The day I left for vacation the bully whom I thought was a friend began posting negative things about me on Facebook. I just ignored it and hid her posts from my newsfeed, then as I began posting positive things she would in turn post how she hated my posts and I was annoying her. I did not delete her but I took care of the problem I hid my posts from her, I felt I was doing her a favor. I mean she didn't like what I was posting so now she wont have to endure it anymore.
In a short few days my phone is blowing up about how the "group" was talking bad about me and the office is buzzing about it, out of my 7 friends only 2 (who weren't in the group) contacted me and offered their support. So I ignored the bullies and the next day was deleted by the main bully (hoping this was the end to the drama) I thanked my friends for being there for me through the year that was full of unfortunate transitions and even that a positive post of thanks and gratitude got turned into something negative.
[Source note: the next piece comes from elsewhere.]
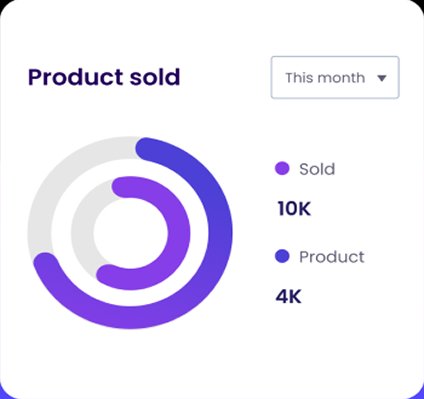Viewport: 424px width, 399px height.
Task: Click the lower end cap of inner purple arc
Action: coord(107,276)
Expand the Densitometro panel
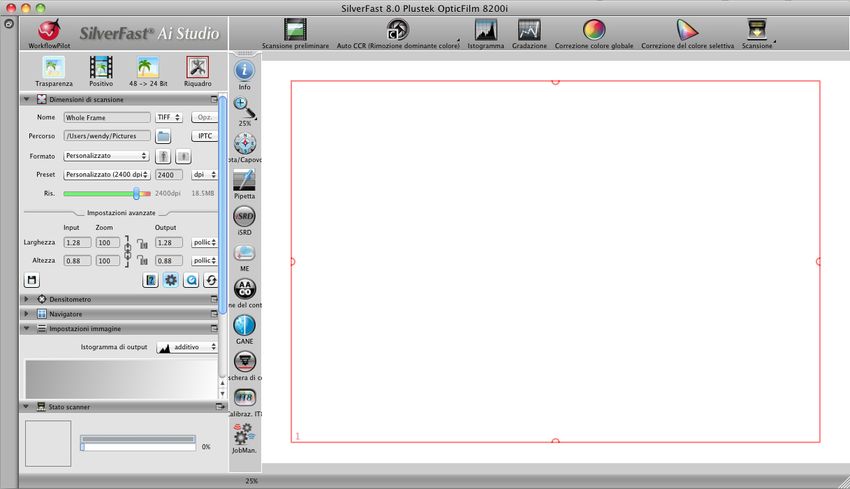The image size is (850, 489). pos(26,299)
Someone whom I didn't even think I had a problem with posts that she didn't want put in the middle of it. I hadn't posted anything about the whole bully mess I was simply giving thanks to those I thought deserved it.
I called off work today, I hate to admit it but I'm weak and I can't face the demons. I know there are others in my workplace that have dealt with this but I feel alone and I don't know who to trust. How do I move on from this? My mom had the same situation when my father passed away which tells me it doesn't matter how old we get there will always be bullies.